シェア数が多いと怒りを表明したくなる / Credit:Canva
ソーシャルメディアにおける1件の投稿が、人々の強い怒りを集めて、いわゆる「炎上」に繋がることがあります。
最近では、そんな炎上の話題をよく耳にするのではないでしょうか。
そして炎上しやすい話題には、「環境」「政治」「ワクチン接種」「多様性」「ポリコレ」など、人々のモラルに関係するものが多いことに気づかれるかもしれません。
今回、アメリカのノースウェスタン大学(Northwestern University)に所属するカーティス・パーイヤー氏ら研究チームは、ソーシャルメディアと炎上の関係性を調査・分析しました。
その結果、ソーシャルメディアの持つ口コミで拡散する性質が人々の義憤(または道徳的な怒り)を引き起こし易くすると分かりました。
研究の詳細は、2024年付の学術誌『Journal of Personality and Social Psychology』に掲載されました。
目次
ソーシャルメディアを通して生じる「モラルパニック」人々はシェア数が多いとより強い義憤を感じ、攻撃したくなる
ソーシャルメディアを通して生じる「モラルパニック」

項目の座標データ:
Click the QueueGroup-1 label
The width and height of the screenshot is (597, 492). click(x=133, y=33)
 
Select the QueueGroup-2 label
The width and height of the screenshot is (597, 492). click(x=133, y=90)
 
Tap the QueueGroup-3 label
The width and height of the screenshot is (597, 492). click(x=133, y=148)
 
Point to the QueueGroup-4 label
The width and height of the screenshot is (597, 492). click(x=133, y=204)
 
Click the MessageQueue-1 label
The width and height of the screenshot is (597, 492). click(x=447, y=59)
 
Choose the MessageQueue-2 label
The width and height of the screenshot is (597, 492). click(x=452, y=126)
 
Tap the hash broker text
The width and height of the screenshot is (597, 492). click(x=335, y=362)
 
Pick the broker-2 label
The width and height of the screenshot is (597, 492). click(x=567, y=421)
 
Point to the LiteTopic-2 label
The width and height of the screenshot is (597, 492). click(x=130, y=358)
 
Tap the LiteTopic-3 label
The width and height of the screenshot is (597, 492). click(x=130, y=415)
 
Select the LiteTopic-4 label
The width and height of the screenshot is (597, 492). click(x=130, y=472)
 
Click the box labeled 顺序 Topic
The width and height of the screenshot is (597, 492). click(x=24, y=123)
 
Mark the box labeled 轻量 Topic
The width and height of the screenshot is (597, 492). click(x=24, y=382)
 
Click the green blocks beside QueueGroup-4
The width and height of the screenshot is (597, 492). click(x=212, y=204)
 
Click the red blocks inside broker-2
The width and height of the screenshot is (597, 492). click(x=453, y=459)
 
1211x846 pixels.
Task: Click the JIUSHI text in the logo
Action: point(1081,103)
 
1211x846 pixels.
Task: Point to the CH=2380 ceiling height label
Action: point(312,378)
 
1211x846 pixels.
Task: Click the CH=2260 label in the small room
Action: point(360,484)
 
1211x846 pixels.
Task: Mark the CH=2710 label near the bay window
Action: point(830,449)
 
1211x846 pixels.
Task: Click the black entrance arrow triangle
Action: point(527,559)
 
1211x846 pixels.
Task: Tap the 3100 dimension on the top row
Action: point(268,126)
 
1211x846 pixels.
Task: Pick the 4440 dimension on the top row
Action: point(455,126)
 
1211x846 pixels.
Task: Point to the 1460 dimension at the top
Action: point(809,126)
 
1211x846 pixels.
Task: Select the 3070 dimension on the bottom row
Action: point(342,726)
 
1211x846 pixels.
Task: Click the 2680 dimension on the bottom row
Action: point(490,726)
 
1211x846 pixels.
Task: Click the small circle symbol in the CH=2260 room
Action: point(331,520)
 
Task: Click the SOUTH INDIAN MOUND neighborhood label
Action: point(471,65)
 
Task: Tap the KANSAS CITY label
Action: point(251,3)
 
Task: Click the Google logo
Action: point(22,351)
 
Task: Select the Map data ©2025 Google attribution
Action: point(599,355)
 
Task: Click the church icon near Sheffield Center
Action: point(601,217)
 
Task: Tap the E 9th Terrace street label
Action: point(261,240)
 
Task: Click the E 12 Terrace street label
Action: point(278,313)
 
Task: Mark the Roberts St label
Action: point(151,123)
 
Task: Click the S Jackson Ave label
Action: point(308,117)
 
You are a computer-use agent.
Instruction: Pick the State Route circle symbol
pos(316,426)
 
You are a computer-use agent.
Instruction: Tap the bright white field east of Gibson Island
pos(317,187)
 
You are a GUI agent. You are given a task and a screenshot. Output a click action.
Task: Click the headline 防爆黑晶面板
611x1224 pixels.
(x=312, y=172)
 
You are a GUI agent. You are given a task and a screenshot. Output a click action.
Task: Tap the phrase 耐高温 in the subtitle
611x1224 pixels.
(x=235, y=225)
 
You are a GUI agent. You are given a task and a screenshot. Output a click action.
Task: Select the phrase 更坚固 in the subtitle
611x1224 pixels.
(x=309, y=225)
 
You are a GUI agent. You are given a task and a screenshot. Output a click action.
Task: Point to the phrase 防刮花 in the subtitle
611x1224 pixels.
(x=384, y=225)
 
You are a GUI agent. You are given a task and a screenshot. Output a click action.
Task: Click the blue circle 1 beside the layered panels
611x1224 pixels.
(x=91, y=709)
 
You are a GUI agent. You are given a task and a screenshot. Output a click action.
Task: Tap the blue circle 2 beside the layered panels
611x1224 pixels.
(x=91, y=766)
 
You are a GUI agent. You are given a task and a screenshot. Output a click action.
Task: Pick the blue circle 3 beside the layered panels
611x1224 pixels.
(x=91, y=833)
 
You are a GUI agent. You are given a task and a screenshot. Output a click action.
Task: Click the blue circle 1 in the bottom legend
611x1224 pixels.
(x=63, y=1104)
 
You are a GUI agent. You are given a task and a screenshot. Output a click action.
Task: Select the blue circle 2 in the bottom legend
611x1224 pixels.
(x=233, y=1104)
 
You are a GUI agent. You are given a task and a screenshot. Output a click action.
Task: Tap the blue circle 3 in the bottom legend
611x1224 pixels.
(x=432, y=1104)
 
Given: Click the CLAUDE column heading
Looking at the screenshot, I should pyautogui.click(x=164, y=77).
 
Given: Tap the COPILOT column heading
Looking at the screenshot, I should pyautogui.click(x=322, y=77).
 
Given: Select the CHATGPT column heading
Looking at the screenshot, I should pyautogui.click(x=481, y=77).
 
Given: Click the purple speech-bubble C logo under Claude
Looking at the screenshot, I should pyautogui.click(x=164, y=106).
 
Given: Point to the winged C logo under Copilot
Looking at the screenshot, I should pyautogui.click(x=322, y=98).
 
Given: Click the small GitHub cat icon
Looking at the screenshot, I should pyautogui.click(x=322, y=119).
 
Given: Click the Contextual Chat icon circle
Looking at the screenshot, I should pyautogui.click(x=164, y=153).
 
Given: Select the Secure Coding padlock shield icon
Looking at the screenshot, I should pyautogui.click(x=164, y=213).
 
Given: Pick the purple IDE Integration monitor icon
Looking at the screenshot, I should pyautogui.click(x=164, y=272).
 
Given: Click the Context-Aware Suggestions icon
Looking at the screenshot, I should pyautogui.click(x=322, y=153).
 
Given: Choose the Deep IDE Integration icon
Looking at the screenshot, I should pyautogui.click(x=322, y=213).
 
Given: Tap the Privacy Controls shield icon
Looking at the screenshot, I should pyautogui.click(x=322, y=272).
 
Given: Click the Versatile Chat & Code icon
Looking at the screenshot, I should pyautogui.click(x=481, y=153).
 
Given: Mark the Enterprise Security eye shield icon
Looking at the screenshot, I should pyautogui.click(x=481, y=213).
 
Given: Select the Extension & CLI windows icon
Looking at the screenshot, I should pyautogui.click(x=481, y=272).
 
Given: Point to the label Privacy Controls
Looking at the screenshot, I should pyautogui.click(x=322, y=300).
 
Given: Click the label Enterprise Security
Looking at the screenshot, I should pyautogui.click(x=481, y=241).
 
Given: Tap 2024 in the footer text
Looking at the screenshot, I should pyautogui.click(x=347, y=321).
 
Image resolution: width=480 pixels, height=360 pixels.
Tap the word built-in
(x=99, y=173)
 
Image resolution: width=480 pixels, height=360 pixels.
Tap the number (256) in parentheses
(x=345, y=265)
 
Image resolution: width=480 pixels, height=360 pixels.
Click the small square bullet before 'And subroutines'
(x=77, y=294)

_課題の内容_: ソーシャルメディアと炎上を扱った上の抜粋文によると、研究の詳細はどの学術誌に掲載されたか。

_解答_: 2024年付の学術誌『Journal of Personality and Social Psychology』に掲載された。